While using Microsoft Graph explorer, you accidentally consented to permission(s) that you did not mean to. This blog post will explain how to unconsent or remove that permission(s).
Log in to graph explorer (Graph Explorer | Try Microsoft Graph APIs – Microsoft Graph) with your credentials.
Note: In order to perform the following unconsent steps, make sure these permissions: Directory.Read.All and DelegatedPermissionGrant.ReadWrite.All are already consented.
Perform the following steps to remove consented permissions as shown in the screen shots below:
- Click on the Profile icon in the top right corner.
- Click on the “Consent to permissions” link in the popup menu to bring up the permissions window.
- Navigate to the consented permission that you want to unconsent and click on “Unconsent” button next to it.
In order for the above change to take effect, you need to log out and log back in again.

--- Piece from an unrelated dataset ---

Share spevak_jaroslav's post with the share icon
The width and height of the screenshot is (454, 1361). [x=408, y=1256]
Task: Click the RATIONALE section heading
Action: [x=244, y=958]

After consenting to a permission, there is a propagation delay so you may see the following error if you try to unconsent too soon.
You are experiencing a delay in updating this permission on AAD. Try again after a few minutes.
Note: There are certain permissions that cannot be unconsented, for instance “User.Read” is required for sign in. Removing that permission can result in the following error.
error: Default scope - Graph Explorer requires this permission for its normal working behavior.
This feature works both for user consent and admin consent permissions. For admin consented permissions, it will say “AllPrincipal” instead of “Principal”.